妊娠を望んでいる18~40歳の女性の月経6日目に唾液中のストレスの強さの目安になる物質を測定し、その周期の妊娠の有無を6周期に渡って調べたというのです。

その結果、ストレスを強く受けている周期ほど、妊娠の確率が低いことが分かったとのこと。

また、別の試験では、体外受精の治療の回数が増えるほど、ストレスも大きくなることが確かめられています。

さらに、一人目のお子さんは体外受精で授かったのにもかかわらず、二人目は自然妊娠で授かったり、体外受精を休憩、或いは、止めた途端に授かったということがよくあります。

これらのことは、妊娠を目指す場合、ストレスをうまく対処することがとても大切だということ、また、特に、不妊治療の期間が長くなってくると、適切な治療を受けることもさることながら、次第に強くなっていくストレスと、いかに付き合うかが、治療の有効性をも左右しかねないことを物語っています。

そこで、今週の妊カラは、なかなか授からないことで強くなっていくストレスをどう対処すべきかを、最新の行動科学の知見を参考に考えてみました。

最新の行動科学に基づいたストレス対処法を考える

★一時的に解消されても対処法にならないものがある

ストレス対処法と言うと、悩みを誰かに打ち明ける、大声を出す、何かに八つ当たりする、お酒を飲むなどが思い浮かびます。

ところが、それらは、一時的にストレスが解消されても、本当の対処法にはならないことが分かっています。

なぜなら、現代社会に特有のストレスで、妊娠にマイナスの影響を及ぼすと考えられるストレスは、"継続する"ストレスだと言われていて、一時的な"発散法"では、効果が継続しないからです。

毎日、友人を呼び出して悩みを聞いてもらったり、大声を出し続けたり、八つ当たりを続けたり、お酒を飲み続けることは非現実的です。

それでは、どのように考えればいいのでしょうか?

★効果的なストレス対処法を考える

"発散法"はどちらかと言うと、一時的な避難というか、逃避と言えます。

もしも、その間に、"嵐(ストレス)"が過ぎ去ってくれたり、弱くなってくれればいいのですが、なかなか、そういうわけにもいきません。またもや、"嵐"に悩まされることになります。

ですから、"発散"ではなく、"対処"するには、嵐そのものをなくしてしまう(遭遇しないようにする)か、もしくは、嵐に遭遇しても、その影響が出来るだけ小さくなるようにこちらの"受け身"を磨くことしかありません。

つまり、ストレスをなくすることは出来ない相談なわけで、一時的な避難を続けるわけにもいかないわけですから、ここは、私たちが"受け身"を磨いて、ストレスのマイナスの影響を出来るだけ小さくするしかないというわけです。

それでは、ストレスの攻撃からの受け身を磨き、そのダメージを小さくするには、具体的には、何をどうすればいいのでしょうか?

★「頭」、「体」、そして、「絆」

• _データ記録_

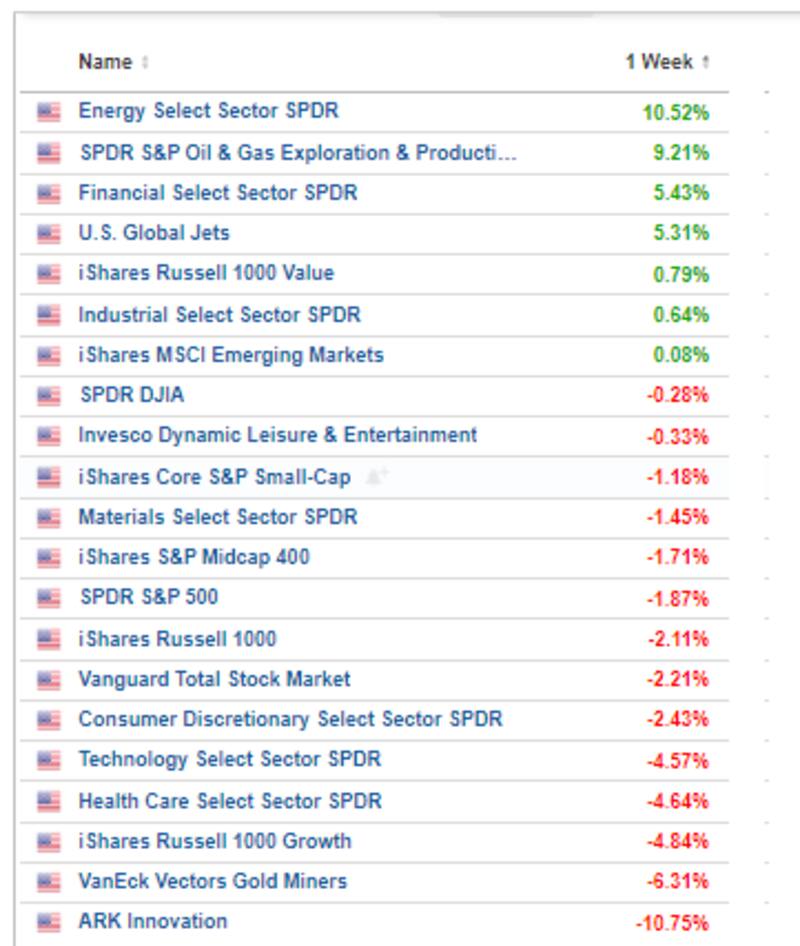Click the flag icon beside Energy Select Sector SPDR

pyautogui.click(x=49, y=112)
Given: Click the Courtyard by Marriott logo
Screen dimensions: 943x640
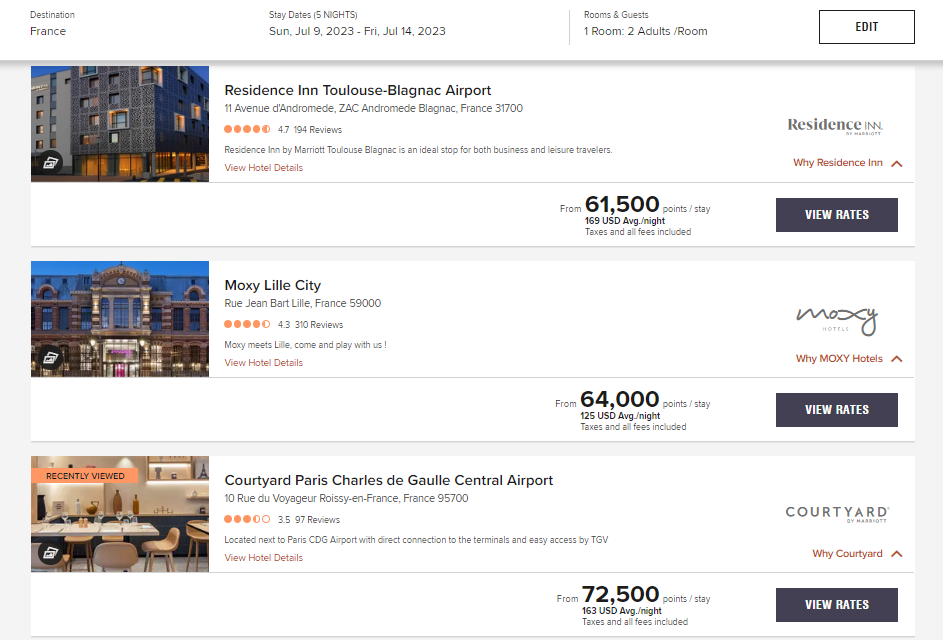Looking at the screenshot, I should pos(837,514).
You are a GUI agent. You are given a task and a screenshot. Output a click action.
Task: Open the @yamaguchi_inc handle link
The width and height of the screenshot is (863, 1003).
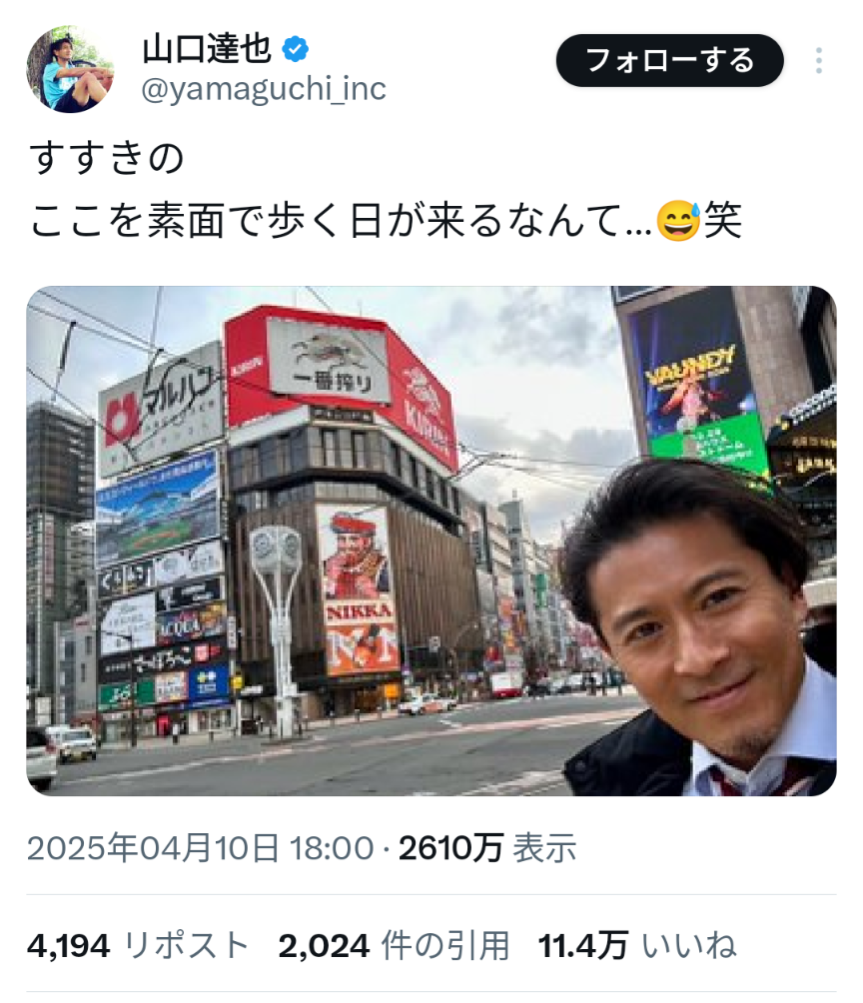click(x=264, y=89)

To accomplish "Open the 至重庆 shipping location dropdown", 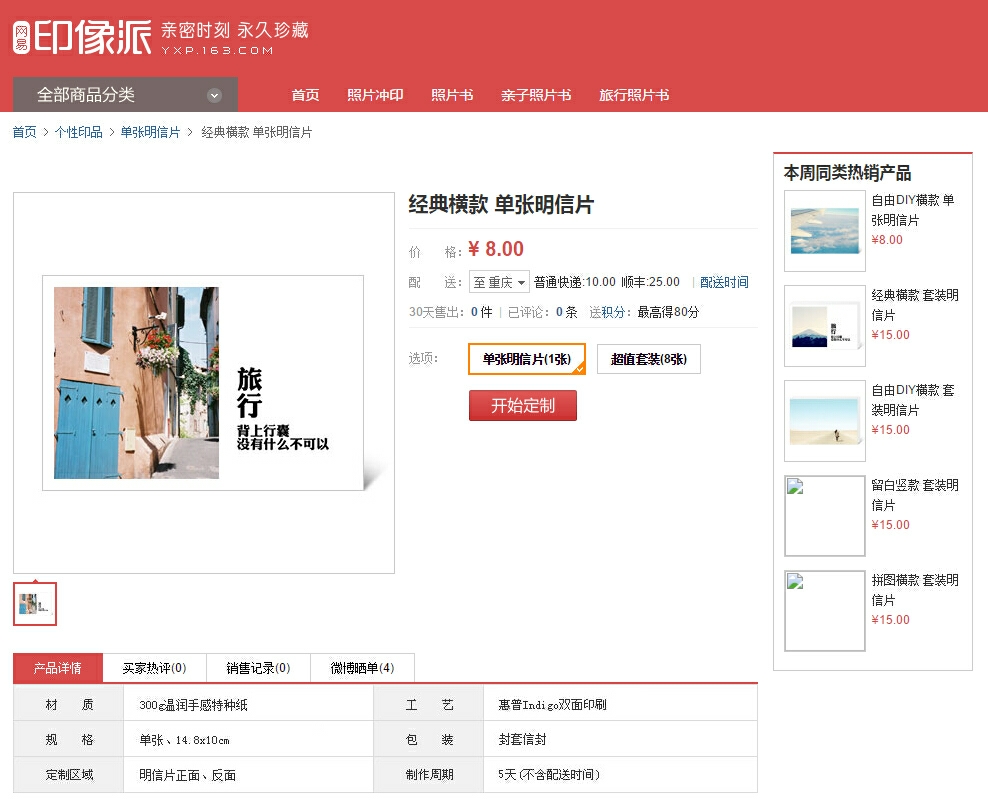I will [x=498, y=282].
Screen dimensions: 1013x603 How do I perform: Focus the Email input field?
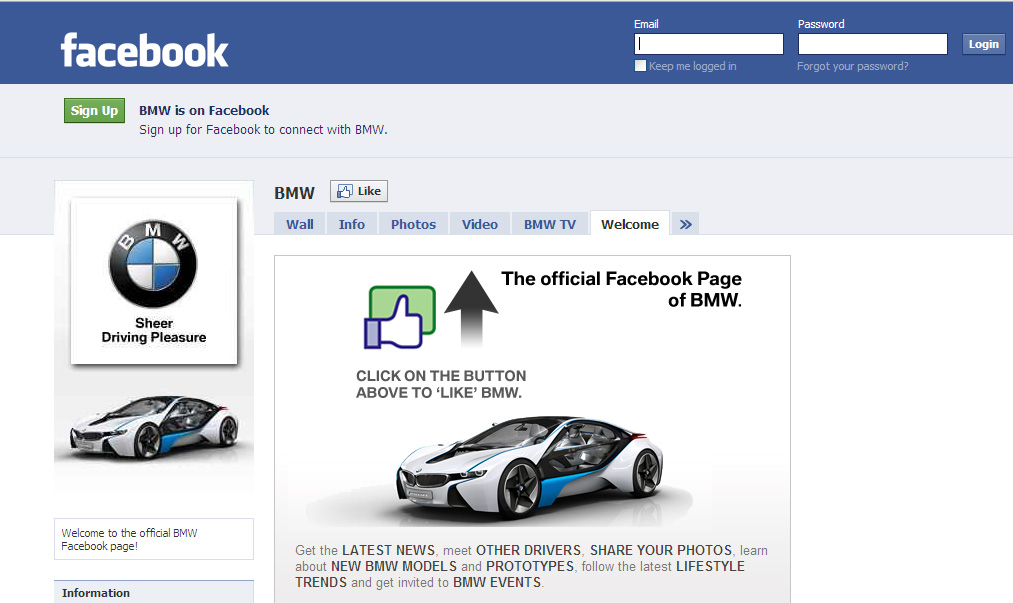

• _目標_
ストレスと妊娠についての抽出テキストのうち、「それでは、どのように考えればいいのでしょうか?」から「に悩まされることになります。」までを一字一句変えずに書き写してください。

• _解答_
それでは、どのように考えればいいのでしょうか?

★効果的なストレス対処法を考える

"発散法"はどちらかと言うと、一時的な避難というか、逃避と言えます。

もしも、その間に、"嵐(ストレス)"が過ぎ去ってくれたり、弱くなってくれればいいのですが、なかなか、そういうわけにもいきません。またもや、"嵐"に悩まされることになります。